··· EXERCISE MATERIALS

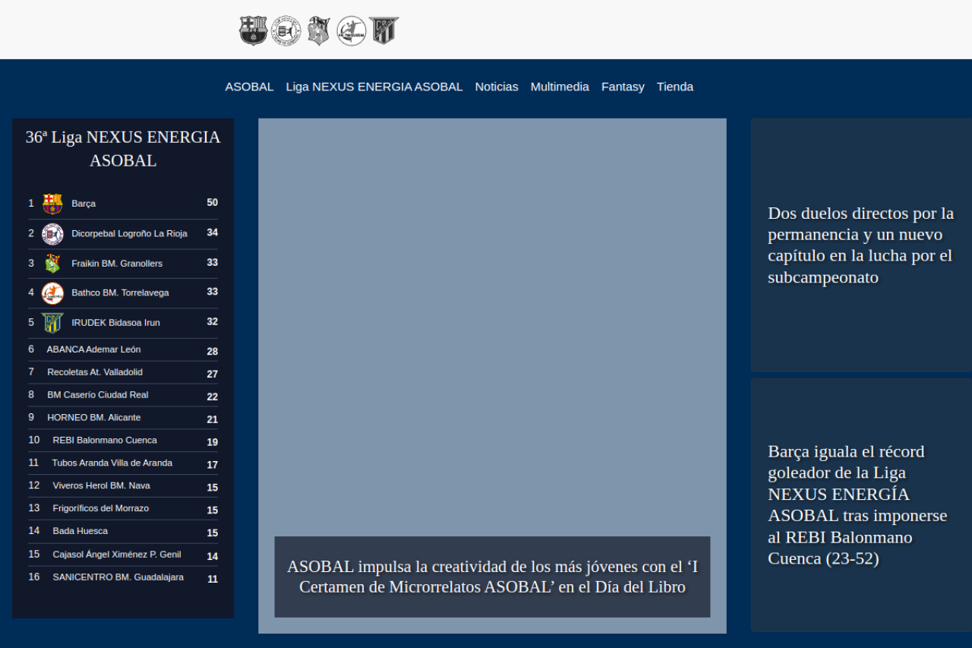The height and width of the screenshot is (648, 972).
Task: Click the colored Barça crest in standings
Action: click(52, 204)
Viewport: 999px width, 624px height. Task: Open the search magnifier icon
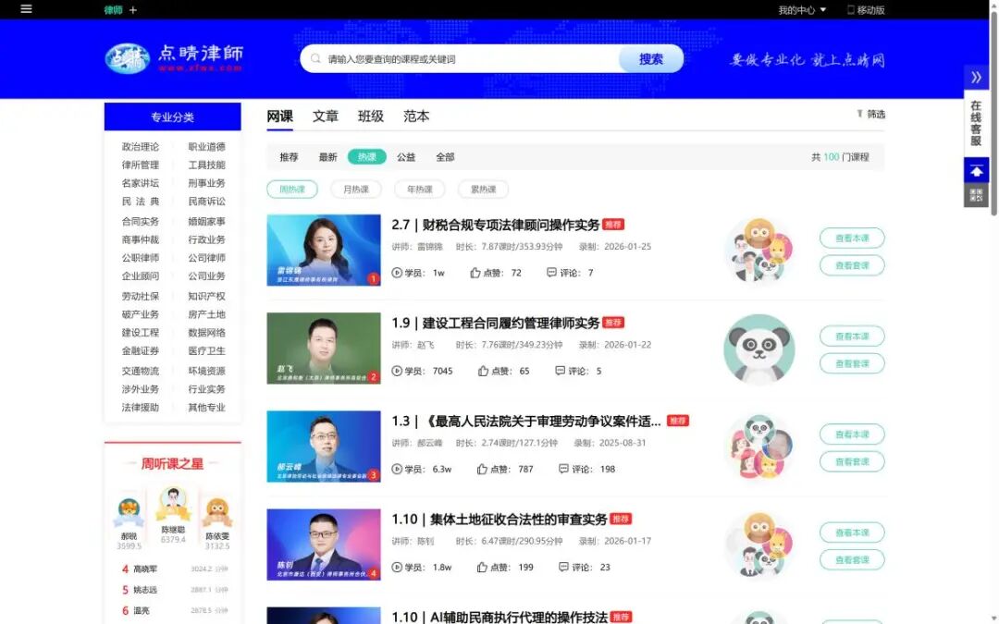coord(315,57)
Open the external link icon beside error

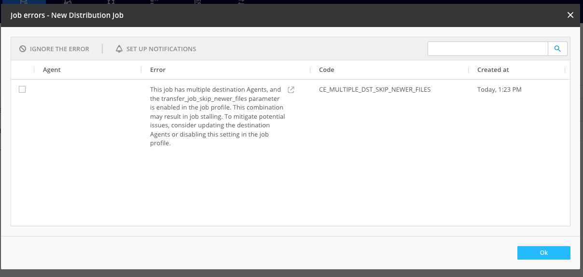(x=291, y=90)
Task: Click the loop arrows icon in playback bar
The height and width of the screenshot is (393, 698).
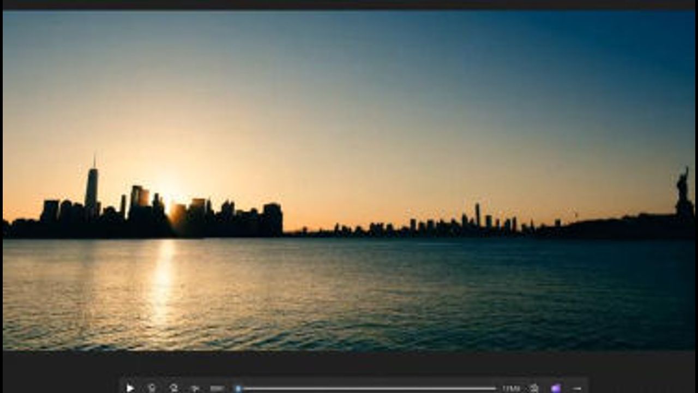Action: point(173,388)
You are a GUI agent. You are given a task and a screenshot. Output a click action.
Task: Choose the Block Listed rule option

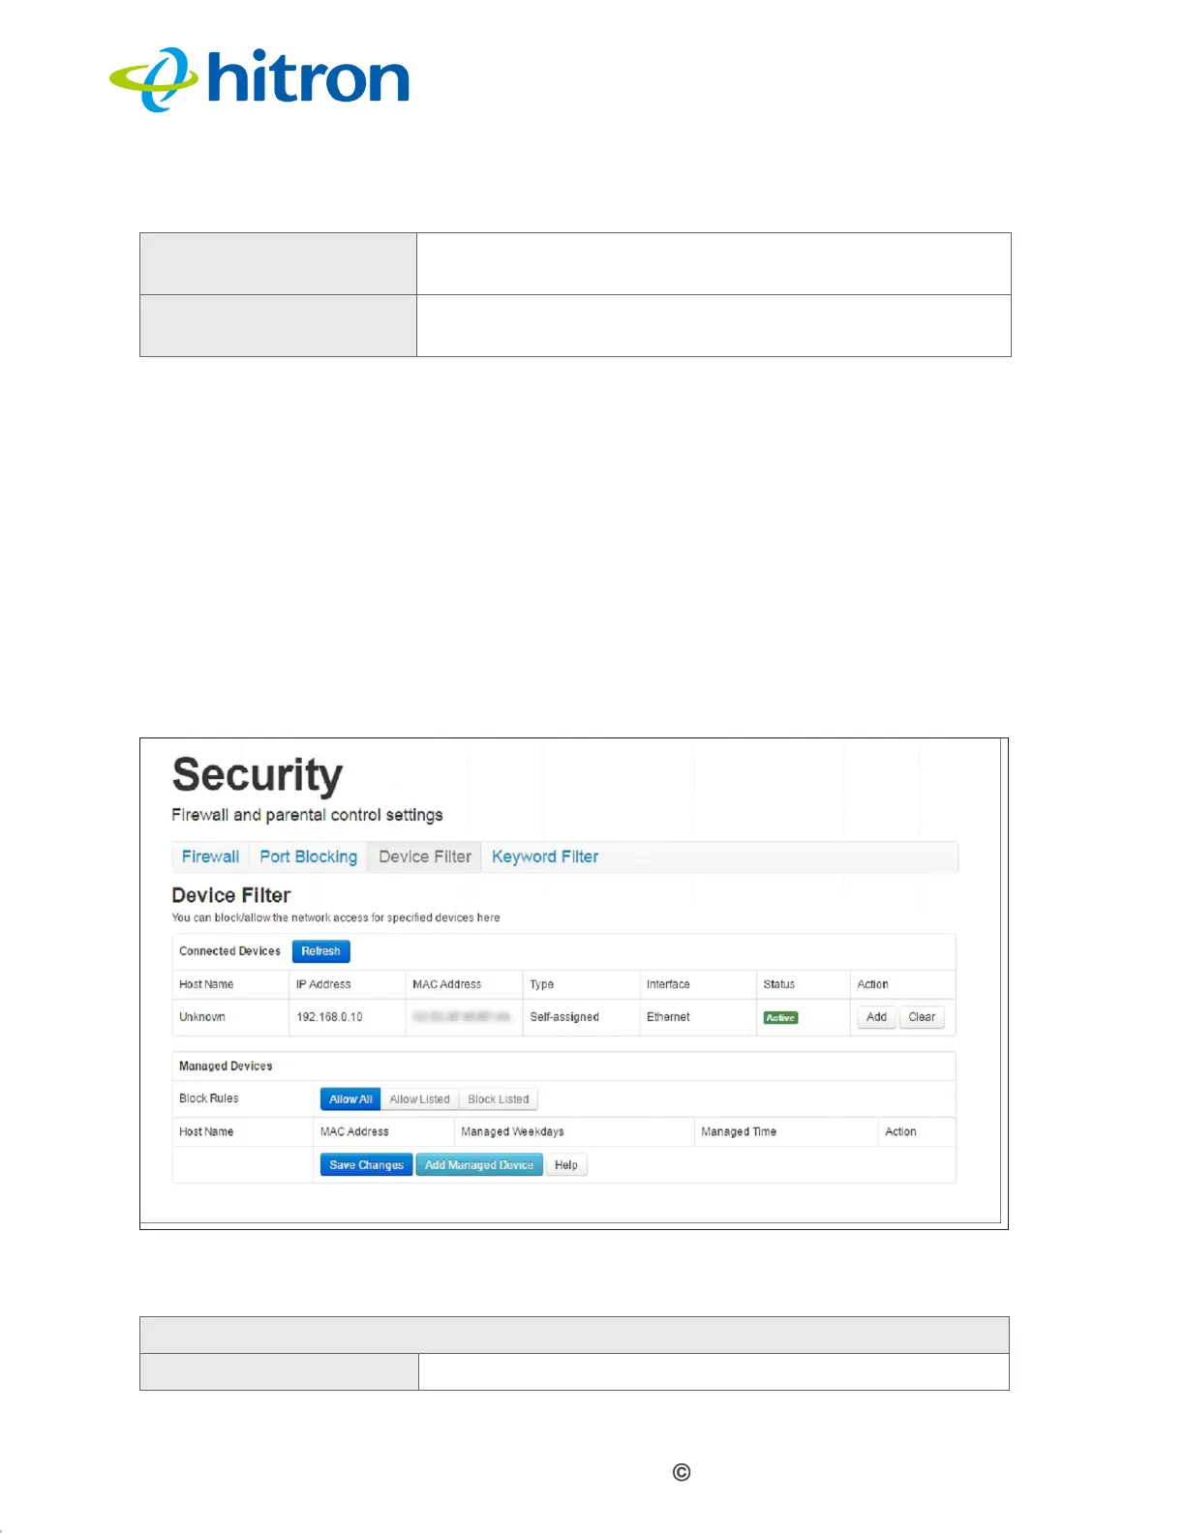click(499, 1099)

······

- WORK TASK -
What is needed is a word-for-word restatement of the lines from the one holding "Task: Click the loop" to the final line of the data above, inclusive, without any pictures.

- REPLY TO THE EXERCISE -
Task: Click the loop arrows icon in playback bar
The height and width of the screenshot is (393, 698).
Action: point(173,388)
You are a GUI agent. You are given a task and a screenshot. Output a click action.
Task: Choose the Block Listed rule option

click(499, 1099)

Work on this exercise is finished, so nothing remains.